→ **Document excerpt**

Surprising classifications in Lexham Syntactic Greek New Testament

I was doing a simple search for substantival participles in the Lexham Syntactic Greek New Testament (SGNT). I was surprised to see how many instances of substantival participles are classified as something else.
For example, in 1 John, it only classifies 3 instances of participles as substantival:
- 1 John 2:17 (ὁ ... ποιῶν)
- 1 John 5:1 (τὸν γεννήσαντα)
- 1 John 5:1 (τὸν εγεννημένον)
All of these are valid instances of substantival participles. But any basic Greek grammar will show that there are numerous other substantival participles in 1 John. Many of these are classified by SGNT as attributive. For example, in 1 John 2:4, SGNT classifies ὁ λέγων as an attributive participle. The Lexham SGNT Glossary defines an attributive participle "attribute(s) a characteristic or an action to another sentential element, usually a noun". There is no noun in this sentence that this participle modifies. The participle is a substantival participle functioning as the subject of the verb ἐστὶν. The syntax graph does not show this participle as modifying any noun and it is certainly not a predicate adjective. Why is this classified as attributive rather than substantival?

→ **Written request**
In the post about participle classifications in the Lexham Syntactic Greek New Testament, how does SGNT classify ὁ λέγων in 1 John 2:4?

→ **Entries provided**
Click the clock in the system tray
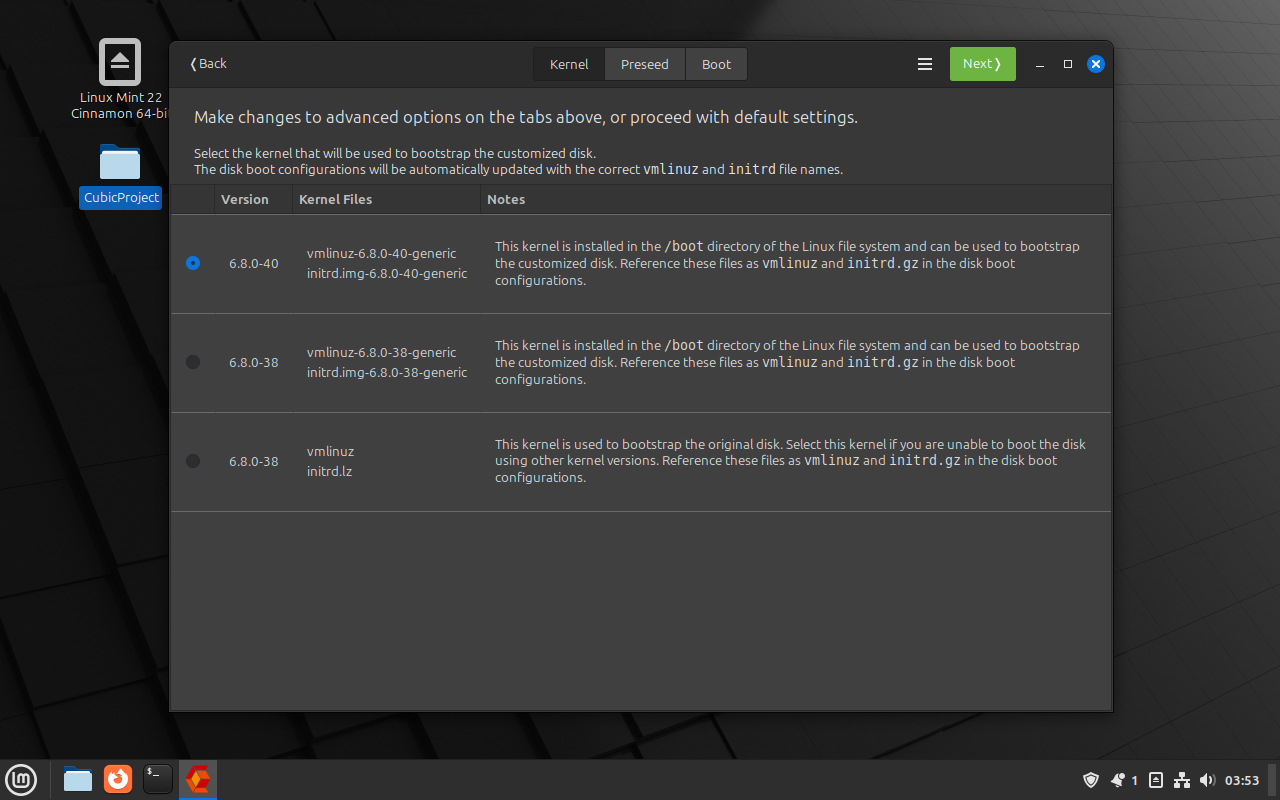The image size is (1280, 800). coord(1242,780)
==
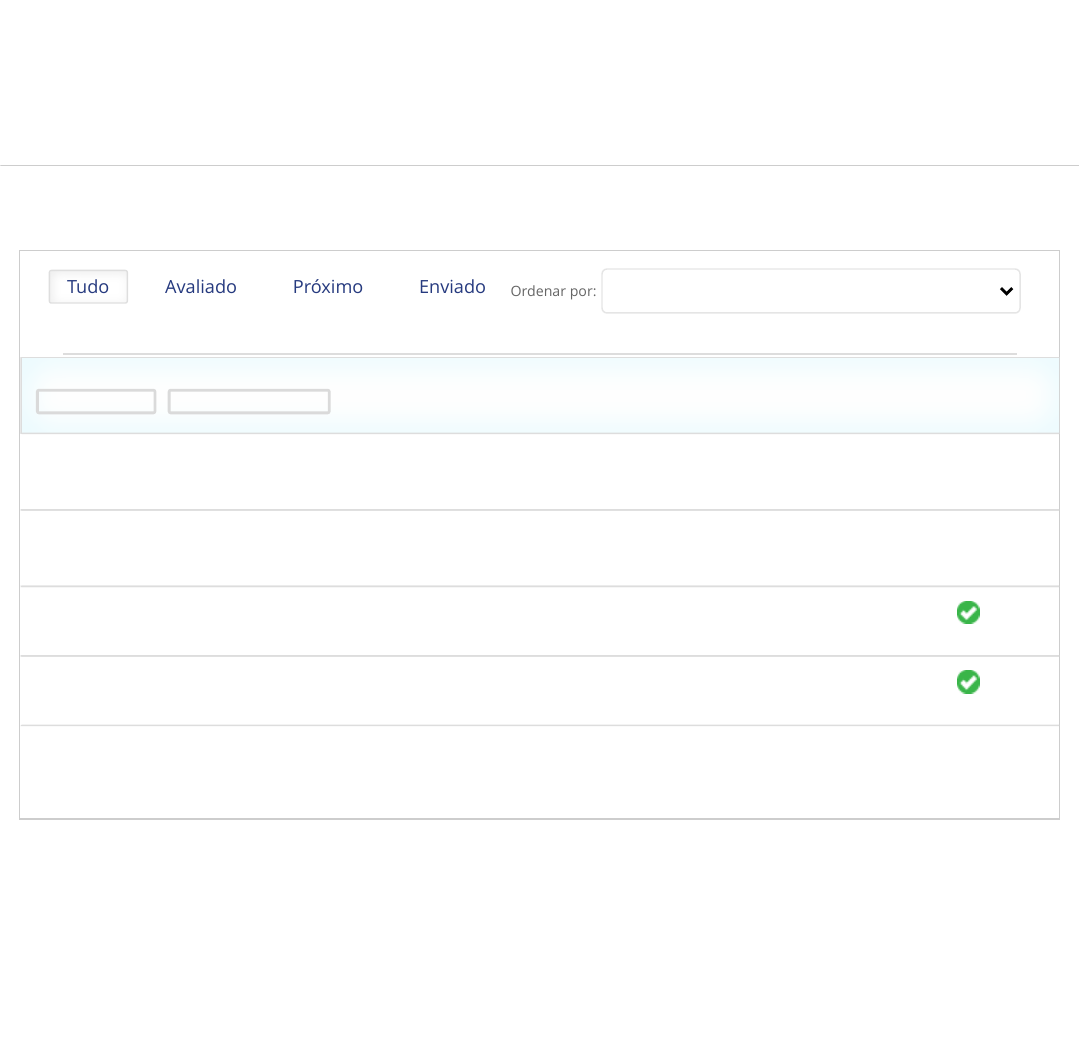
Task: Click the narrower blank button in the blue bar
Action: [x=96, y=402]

→ **Completed exercise**
As an attributive participle.